WHAT NEEDS TO BE DONE ▸ Rewrite the stretch of data from the line containing "This screenshot has height=953, width=1679." through the line containing "coordinates (556, 250).", putting "Find" wherever "Identify" appears and keeping everything else the same.

((

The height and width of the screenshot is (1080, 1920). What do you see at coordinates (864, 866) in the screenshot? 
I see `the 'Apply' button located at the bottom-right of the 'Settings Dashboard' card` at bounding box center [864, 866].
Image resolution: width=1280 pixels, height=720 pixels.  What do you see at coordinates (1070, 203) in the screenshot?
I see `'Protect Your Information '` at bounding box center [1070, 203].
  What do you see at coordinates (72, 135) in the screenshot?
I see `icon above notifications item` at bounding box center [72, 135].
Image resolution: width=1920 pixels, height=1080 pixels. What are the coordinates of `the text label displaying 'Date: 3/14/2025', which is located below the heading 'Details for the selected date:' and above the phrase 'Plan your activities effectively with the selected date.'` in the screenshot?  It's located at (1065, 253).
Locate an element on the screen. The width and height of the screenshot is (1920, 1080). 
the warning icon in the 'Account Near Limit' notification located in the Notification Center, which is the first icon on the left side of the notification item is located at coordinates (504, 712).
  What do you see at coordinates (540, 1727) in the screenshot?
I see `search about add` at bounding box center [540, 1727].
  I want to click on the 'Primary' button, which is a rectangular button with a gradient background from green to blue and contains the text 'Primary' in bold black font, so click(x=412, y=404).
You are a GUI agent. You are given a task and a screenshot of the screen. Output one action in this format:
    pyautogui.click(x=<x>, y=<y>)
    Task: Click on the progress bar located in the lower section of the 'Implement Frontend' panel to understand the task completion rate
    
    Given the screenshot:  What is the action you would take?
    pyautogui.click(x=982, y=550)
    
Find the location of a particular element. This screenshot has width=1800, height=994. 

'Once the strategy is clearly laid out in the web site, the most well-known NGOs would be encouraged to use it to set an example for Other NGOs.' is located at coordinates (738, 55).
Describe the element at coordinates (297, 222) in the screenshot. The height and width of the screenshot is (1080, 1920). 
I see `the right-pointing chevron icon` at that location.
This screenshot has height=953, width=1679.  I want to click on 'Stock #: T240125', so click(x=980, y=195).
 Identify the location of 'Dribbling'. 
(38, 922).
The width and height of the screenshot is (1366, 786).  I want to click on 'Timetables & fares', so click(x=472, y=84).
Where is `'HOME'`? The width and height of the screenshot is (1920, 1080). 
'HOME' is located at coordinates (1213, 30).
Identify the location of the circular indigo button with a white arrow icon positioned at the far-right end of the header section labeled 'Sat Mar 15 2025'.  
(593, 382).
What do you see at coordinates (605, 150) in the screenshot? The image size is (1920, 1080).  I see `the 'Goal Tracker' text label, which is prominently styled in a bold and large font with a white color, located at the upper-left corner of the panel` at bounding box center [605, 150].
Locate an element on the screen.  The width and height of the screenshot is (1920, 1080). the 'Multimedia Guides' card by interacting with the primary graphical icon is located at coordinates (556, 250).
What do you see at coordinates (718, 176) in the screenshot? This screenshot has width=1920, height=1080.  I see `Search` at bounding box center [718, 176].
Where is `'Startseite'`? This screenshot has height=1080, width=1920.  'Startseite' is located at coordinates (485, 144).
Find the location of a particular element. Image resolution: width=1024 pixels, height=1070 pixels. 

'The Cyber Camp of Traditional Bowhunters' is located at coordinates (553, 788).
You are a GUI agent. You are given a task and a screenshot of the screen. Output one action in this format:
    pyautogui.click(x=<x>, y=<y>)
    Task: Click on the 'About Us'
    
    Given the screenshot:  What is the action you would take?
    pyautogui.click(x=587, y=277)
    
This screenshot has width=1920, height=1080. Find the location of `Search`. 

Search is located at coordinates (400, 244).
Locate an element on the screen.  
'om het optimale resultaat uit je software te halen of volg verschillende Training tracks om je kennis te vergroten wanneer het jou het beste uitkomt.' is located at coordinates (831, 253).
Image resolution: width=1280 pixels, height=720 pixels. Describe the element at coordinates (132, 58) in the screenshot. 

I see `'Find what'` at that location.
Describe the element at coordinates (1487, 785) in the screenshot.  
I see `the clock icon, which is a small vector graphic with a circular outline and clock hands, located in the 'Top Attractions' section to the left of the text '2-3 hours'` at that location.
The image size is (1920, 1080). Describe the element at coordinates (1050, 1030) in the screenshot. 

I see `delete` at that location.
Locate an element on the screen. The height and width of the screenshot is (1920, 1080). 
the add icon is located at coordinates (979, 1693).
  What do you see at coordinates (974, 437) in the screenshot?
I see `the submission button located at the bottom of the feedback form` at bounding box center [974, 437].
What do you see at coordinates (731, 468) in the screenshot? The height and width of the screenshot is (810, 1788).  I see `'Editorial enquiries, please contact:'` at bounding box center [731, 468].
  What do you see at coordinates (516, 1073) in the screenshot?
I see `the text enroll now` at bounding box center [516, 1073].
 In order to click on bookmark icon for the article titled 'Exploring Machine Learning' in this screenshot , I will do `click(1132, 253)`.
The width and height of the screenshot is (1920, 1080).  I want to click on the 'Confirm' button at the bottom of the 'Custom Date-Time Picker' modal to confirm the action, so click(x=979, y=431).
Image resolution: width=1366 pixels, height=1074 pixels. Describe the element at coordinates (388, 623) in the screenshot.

))

SOLUTION ▸
This screenshot has height=953, width=1679.  I want to click on 'Stock #: T240125', so click(x=980, y=195).
 Find the location of 'Dribbling'. 
(38, 922).
The width and height of the screenshot is (1366, 786).  I want to click on 'Timetables & fares', so click(x=472, y=84).
Where is `'HOME'`? The width and height of the screenshot is (1920, 1080). 
'HOME' is located at coordinates (1213, 30).
Find the location of the circular indigo button with a white arrow icon positioned at the far-right end of the header section labeled 'Sat Mar 15 2025'.  
(593, 382).
What do you see at coordinates (605, 150) in the screenshot? The image size is (1920, 1080).  I see `the 'Goal Tracker' text label, which is prominently styled in a bold and large font with a white color, located at the upper-left corner of the panel` at bounding box center [605, 150].
Locate an element on the screen.  The width and height of the screenshot is (1920, 1080). the 'Multimedia Guides' card by interacting with the primary graphical icon is located at coordinates (556, 250).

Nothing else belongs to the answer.